Passage provided:
* * * *
I’ve got a new post up at Genspect on eating disorders and trans identification:
Like trans identification, eating disorders and self harm sweep through social networks. Well-intentioned efforts to raise awareness about these conditions—in the classroom or through the media—may spread the contagion by popularizing templates for young women to understand and express distress, and outline action steps for distressed girls to undertake. Research documents a “near-perfect link” between media exposure and eating disorders like anorexia and bulimia. We see something similar happening with media coverage of trans issues and referrals to youth gender clinics, but few want to talk about the relationship between media consumption (in the case of trans: media celebration), behavior, and identity.
There are other links too many are failing to recognize. Medical professionals have long recognized that peer-support groups can unintentionally fuel disordered eating and spread harmful behaviors. Clinicians often police patients’ speech in group-therapy settings, forbidding “numbers talk” and cutting off discussion of the emotions that drive disordered eating. Medical providers discourage anorexic patients from focusing too much on food or crafting elaborate rituals around eating, and often track disordered eating behaviors through multiple iterations, as patients ‘move on’ from anorexia to fasting for religious purposes or the adoption of restrictive diets like veganism or ‘clean’ eating.
* * * *
Record excerpts:
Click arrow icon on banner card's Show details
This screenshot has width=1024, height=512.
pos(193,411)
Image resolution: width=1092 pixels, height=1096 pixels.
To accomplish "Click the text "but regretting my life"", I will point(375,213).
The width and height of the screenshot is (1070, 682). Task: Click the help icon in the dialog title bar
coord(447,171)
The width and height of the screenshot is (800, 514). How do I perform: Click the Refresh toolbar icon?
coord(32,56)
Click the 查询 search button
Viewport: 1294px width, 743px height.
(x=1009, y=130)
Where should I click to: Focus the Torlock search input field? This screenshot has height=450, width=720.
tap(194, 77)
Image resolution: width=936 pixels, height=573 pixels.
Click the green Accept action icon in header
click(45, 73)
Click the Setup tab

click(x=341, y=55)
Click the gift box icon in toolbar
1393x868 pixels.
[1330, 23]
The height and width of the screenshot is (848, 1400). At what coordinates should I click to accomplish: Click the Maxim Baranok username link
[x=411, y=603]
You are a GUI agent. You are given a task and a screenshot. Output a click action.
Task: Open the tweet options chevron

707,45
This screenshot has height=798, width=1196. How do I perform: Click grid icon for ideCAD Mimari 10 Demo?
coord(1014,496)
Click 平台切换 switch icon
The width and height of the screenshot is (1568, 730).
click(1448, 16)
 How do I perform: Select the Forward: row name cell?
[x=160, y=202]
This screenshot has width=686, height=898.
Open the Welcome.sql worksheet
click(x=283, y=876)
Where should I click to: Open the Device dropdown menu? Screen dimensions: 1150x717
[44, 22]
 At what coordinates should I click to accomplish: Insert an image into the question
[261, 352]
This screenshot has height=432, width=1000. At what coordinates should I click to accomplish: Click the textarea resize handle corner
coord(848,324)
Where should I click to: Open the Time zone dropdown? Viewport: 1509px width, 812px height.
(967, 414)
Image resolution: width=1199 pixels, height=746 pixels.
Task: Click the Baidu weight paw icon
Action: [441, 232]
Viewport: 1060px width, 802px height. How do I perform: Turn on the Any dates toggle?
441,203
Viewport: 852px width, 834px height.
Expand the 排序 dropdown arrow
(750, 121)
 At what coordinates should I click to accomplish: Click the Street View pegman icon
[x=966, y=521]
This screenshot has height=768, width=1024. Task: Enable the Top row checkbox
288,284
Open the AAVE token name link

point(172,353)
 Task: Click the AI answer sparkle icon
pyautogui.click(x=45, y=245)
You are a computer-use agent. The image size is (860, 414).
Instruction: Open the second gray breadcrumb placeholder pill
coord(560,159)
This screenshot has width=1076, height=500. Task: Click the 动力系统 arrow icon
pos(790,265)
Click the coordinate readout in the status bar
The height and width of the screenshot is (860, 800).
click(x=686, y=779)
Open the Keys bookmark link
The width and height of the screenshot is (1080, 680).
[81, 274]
* * * *
Problem set:
• a. Rewrite the paragraph of the post on eating disorders and trans identification that begins "There are other links too many are failing to recognize" as a brief bulleted list, keeping its main facts.
• b. Retype the portion of the post on eating disorders and trans identification that opens with the words containing "There are other" and closes with "or ‘clean’ eating.".
• c. Write what comes next in the post on eating disorders and trans identification, starting after its final sentence.

Activity answers:
• a.
- Many are failing to recognize other links as well.
- Medical professionals have long recognized that peer-support groups can unintentionally fuel disordered eating and spread harmful behaviors.
- In group therapy, clinicians often police patients' speech. They forbid "numbers talk" and cut off discussion of the emotions that drive disordered eating.
- Providers discourage anorexic patients from focusing too much on food or creating elaborate eating rituals.
- Providers often track disordered eating through its later forms, as patients "move on" from anorexia to religious fasting or to restrictive diets such as veganism or "clean" eating.

• b.
There are other links too many are failing to recognize. Medical professionals have long recognized that peer-support groups can unintentionally fuel disordered eating and spread harmful behaviors. Clinicians often police patients’ speech in group-therapy settings, forbidding “numbers talk” and cutting off discussion of the emotions that drive disordered eating. Medical providers discourage anorexic patients from focusing too much on food or crafting elaborate rituals around eating, and often track disordered eating behaviors through multiple iterations, as patients ‘move on’ from anorexia to fasting for religious purposes or the adoption of restrictive diets like veganism or ‘clean’ eating.

• c.
But when an eating-disordered patient comes out as trans, everything clinicians know about how harmful behaviors and identifications spread goes out the window. Suddenly, negative self-talk in group-therapy sessions is OK—as long as the patient says she hates her breasts and hips because she’s not a girl or a woman at all. She’s offered breast binders, even top surgery, to ‘affirm’ her new identity. Her eating disorder suddenly makes sense—she was uncomfortable with her developing body because she was developing the wrong kind of body altogether—and her struggles with weight loss and restriction take a backseat. Suppressing her female form goes from a recognized pathology to a ‘gender embodiment goal.’
And here we can see how the moral imperatives that cluster around trans identities are clouding clinical judgment when it comes to understanding and treating eating disorders themselves.
Read the rest here!
Interesting to note that Dr. Martha Peaslee Levine, (Rachel Levine's ex-wife--Rachel used to be Richard, and works in the Biden administration) is an expert on teens with eating disorders.
Link below, to the 6 papers debunking the bad methodology in the Dutch studies, the Jack Turban publications and Dr. Stephen B. Levine's "Informed Consent Reconsidered" revealing the small sample sizes, the surveys given to natal males that were designed for natal females and the data manipulation by Turban in which the sex of participants is obscured:
https://wordpress.com/post/uteheggengrasswidow.wordpress.com/4879
Ute Heggen, author, In the Curated Woods, True Tales from a Grass Widow (iuniverse, 2022)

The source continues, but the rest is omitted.